O coordenador-geral do Centro de Integração de Dados e Conhecimentos para Saúde (Cidacs), Maurício Barreto, discorreu sobre Informação e conhecimento em tempos de pandemia: o exemplo da Rede Covida. A Rede é uma iniciativa multidisciplinar de colaboração científica composta por pesquisadores e profissionais de diversas áreas, da Fiocruz e da Ufba, e focada na pandemia de Covid-19. Segundo ele, a rede tem quatro objetivos centrais: colaborar no monitoramento da pandemia, com previsões periódicas de sua evolução; construir modelos matemáticos com possíveis cenários de epidemia; sintetizar as evidências científicas em tempo real; e coletar, selecionar e tratar informações confiáveis sobre a Covid-19. “A partir disso são criadas estratégias de disseminação desse conteúdo adequadas para diversos tipos de público, em especial as populações mais vulneráveis”.

De acordo com Barreto, a Rede tem tido crescente acesso e credibilidade e permitido a criação de uma “inteligência coletiva” capaz de melhor compreender a pandemia, suas consequências e assim propor soluções. “Isso gera um importante legado de conhecimentos e dados e possibilita a elaboração de projetos de pesquisa em torno de tópicos específicos”. A Rede também tem publicado notas técnicas e recentemente lançou um guia para a produção e o uso correto de máscaras. “Somos mais de 180 profissionais, todos voluntários. E este número tem crescido”.

Por fim, o diretor da Fiocruz Amazonas, Sérgio Luz, abordou a grave situação da Covid-19 naquele estado da Região Norte. Para ele, a pandemia deixou evidentes a desigualdade no estado e a fraca efetividade do sistema de saúde amazonense. “E aí veio o colapso. Que ocorreu em Manaus e, de forma ainda mais grave, no interior. Quando o vírus subiu os rios, atingindo os municípios mais afastados, ocorreu um desastre maior do que na capital. São áreas isoladas, onde só se chega de barco, após muitas horas ou mesmo dias viajando de barco, em que 60% dos habitantes são indígenas e nas quais não existem UTIs”.

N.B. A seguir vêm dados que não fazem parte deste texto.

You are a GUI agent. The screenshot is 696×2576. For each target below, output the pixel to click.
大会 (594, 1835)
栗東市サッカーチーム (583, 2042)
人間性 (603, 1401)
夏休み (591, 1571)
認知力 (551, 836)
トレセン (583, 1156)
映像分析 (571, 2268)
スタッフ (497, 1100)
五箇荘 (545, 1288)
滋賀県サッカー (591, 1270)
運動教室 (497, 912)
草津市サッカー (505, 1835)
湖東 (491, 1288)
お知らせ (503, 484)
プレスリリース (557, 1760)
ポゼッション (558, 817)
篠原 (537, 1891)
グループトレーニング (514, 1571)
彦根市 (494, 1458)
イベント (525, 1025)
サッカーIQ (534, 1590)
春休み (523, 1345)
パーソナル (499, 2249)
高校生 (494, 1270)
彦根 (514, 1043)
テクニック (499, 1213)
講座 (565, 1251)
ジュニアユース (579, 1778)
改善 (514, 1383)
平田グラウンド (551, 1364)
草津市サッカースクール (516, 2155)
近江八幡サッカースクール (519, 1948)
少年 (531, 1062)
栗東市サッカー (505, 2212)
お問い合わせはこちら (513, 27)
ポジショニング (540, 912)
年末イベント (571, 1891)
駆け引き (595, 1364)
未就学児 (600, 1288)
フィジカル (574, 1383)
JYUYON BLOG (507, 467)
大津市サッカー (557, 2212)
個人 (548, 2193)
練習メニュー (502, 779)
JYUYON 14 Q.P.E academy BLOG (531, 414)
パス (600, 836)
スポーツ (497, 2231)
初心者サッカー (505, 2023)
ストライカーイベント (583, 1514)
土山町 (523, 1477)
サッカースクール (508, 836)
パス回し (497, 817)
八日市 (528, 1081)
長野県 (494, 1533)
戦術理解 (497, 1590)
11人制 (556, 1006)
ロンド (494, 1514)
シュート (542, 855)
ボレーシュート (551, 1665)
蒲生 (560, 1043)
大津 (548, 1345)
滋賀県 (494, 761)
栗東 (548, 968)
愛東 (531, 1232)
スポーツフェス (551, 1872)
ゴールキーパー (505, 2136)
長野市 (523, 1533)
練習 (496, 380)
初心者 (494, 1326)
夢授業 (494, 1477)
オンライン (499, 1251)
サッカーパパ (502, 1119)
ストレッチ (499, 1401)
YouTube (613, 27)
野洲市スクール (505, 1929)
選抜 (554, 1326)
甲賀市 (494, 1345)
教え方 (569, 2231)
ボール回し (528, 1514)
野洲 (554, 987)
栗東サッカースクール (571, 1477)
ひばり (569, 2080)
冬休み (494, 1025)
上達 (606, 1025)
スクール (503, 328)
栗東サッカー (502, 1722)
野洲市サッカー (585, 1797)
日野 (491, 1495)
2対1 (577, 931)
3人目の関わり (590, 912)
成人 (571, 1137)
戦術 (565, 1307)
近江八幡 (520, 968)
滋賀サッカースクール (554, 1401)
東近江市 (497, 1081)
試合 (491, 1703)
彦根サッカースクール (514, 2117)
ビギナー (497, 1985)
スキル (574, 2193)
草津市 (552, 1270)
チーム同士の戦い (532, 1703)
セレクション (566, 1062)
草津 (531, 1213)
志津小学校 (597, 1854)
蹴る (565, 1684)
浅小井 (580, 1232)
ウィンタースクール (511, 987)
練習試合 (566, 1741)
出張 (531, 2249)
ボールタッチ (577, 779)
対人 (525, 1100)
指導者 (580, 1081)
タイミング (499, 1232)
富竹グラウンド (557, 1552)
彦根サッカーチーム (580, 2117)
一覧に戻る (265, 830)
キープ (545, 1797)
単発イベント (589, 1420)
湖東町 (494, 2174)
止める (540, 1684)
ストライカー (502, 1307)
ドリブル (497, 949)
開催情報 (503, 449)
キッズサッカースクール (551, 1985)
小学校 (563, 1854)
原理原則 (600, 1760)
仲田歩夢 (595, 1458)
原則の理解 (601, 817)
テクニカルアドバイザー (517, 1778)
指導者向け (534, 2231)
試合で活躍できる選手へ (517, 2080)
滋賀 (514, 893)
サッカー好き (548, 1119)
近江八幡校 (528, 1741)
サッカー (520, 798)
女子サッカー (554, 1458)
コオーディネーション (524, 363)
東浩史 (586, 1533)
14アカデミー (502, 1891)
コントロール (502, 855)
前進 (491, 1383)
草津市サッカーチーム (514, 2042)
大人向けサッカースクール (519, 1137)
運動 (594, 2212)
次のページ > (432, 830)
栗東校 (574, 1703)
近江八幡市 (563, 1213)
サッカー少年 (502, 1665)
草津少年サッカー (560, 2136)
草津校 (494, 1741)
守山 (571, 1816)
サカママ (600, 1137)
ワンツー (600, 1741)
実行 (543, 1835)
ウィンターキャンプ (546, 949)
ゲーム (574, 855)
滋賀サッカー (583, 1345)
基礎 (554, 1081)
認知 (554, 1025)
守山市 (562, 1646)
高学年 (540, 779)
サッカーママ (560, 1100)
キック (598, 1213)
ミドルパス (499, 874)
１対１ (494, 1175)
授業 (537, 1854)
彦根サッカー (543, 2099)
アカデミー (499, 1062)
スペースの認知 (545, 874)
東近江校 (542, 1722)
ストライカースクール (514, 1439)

Luz disse que o futuro dessas comunidades é preocupante. “Estão perdendo muitos idosos entre os indígenas. E isso, para as comunidades, representa a perda do conhecimento, da cultura e do saber tradicionais. É um massacre”. O diretor afirmou que a situação é pior na chamada Tríplice Fronteira (Brasil, Colômbia e Peru), onde estão os cinco municípios brasileiros com maior porcentagem de indígenas entre seus habitantes. “São 7 grupos étnicos e 15 povos em total isolamento, a maior concentração do planeta”.

Para tornar a realidade ainda mais difícil, existe o que Luz chamou de “custo Amazônia”, que faz com que qualquer operação para levar materiais à região seja três ou quatro vezes mais cara do que nas regiões Sudeste e Sul, já que os rios são barreiras naturais e as dificuldades para transportar, imensas. Outro dado igualmente preocupante é que parte dos agentes que atuam nos Distritos Sanitários Especiais Indígenas (Dsei) adoeceu. Luz disse que a Fiocruz está capacitando mais agentes e montando uma logística que permita chegar com mais facilidade a esses locais isolados. A unidade da Fiocruz no Amazonas também está conduzindo estudos epidemiológicos entre os indígenas para obter mais dados sobre essa difícil situação.

Um dos coordenadores da Marcha, Savino aponta que esta "é um processo, que não termina hoje. Somente assim vamos contribuir com a população e salvar vidas" (imagem: Divulgação)
 
 

O pesquisador Wilson Savino, um dos coordenadores da Marcha, afirmou na conclusão do evento que o esforço da Fiocruz e tantas outras instituições de pesquisa tem gerado inciativas concretas e também conhecimento para melhor enfrentar a pandemia. “É necessário transformar esse grito de desespero e tristeza, da Amazônia mas também das nossas periferias, em ação, por meio d ciência e da resiliência. A Marcha é um processo, que não termina hoje. Somente assim vamos contribuir com a população e salvar vidas. Solidariedade entre os brasileiros e entre os países”.